In 2014, award-winning essayist William Deresiewicz roiled the placid ponds of academia with his controversial attack on American elite education in his book Excellent Sheep. Prepare yourself, because he’s back. His wide-ranging, vividly written new book focuses on how big tech and big money—the new economy—are devastating artists and the arts.
In The Death of the Artist: How Creators Are Struggling to Survive in the Age of Billionaires and Big Tech, one of Deresiewicz’s key points—and the object of much of his diatribe—is that it isn’t necessarily a good thing that the internet allows unmediated access to audiences and artists. Sure, there are benefits, but it also “starves professional production [and] fosters the amateur kind.” Big tech has also convinced us that we can all be artists and has given us the tools (but not the talent) to believe it, with questionable results. He writes, “Have you seen your cousin’s improv troupe? Is that the only kind of art you want to have available, not only for the rest of your life but for the rest of the foreseeable future?”

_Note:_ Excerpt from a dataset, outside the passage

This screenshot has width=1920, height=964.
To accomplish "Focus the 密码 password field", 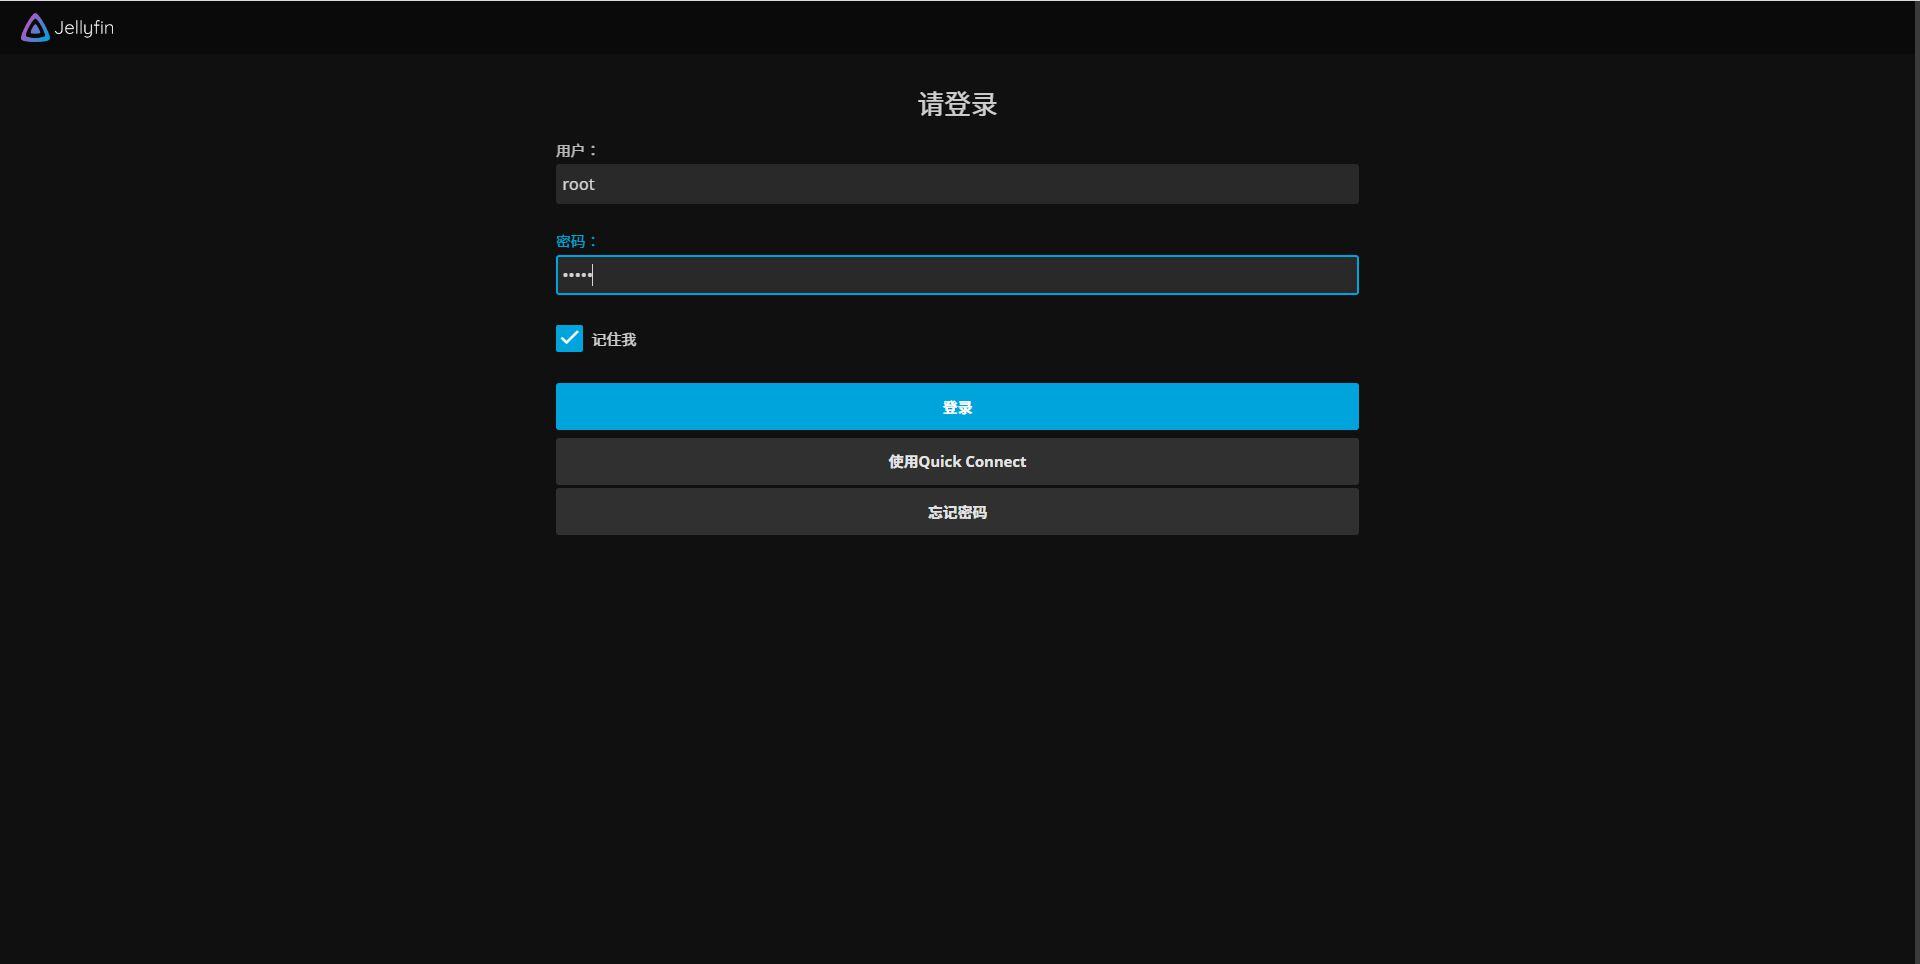I will (x=956, y=275).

William Deresiewicz’s wide-ranging, vividly written new book focuses on how big tech and big money—the new economy—are devastating artists and the arts.
How and why we may be on the verge of this eventuality—in music, writing, visual arts, film and television—is the thrust of his inquiry. In his research, Deresiewicz interviews roughly 140 artists, most of whom we might call midlevel, midcareer artists, who make up the broad ecosystem from which great work arises, and the very people likely to disappear in a new economy that favors the few. “Bestselling books have gotten bestier; blockbuster movies have gotten bustier,” Deresiewicz pointedly observes.
In the end, he argues that a new economic paradigm has arisen, and artists must respond to it. Some of his recommendations are oddly old school. For one, artists who are now asked to work for free to build an online audience, a following, must demand to be paid. “I cannot think of another field in which people feel guilty about being paid for their work—and even guiltier for wanting to be paid,” he writes. “Arts and artists must be in the market but not of it,” which is of course easier said than done these days.
But Deresiewicz’s most profound recommendations—a breakup of tech monopolies and the end to extreme inequality—are revolutionary and perhaps impossible to achieve. So there is much to think about and even more to argue with in The Death of the Artist. And that is its point.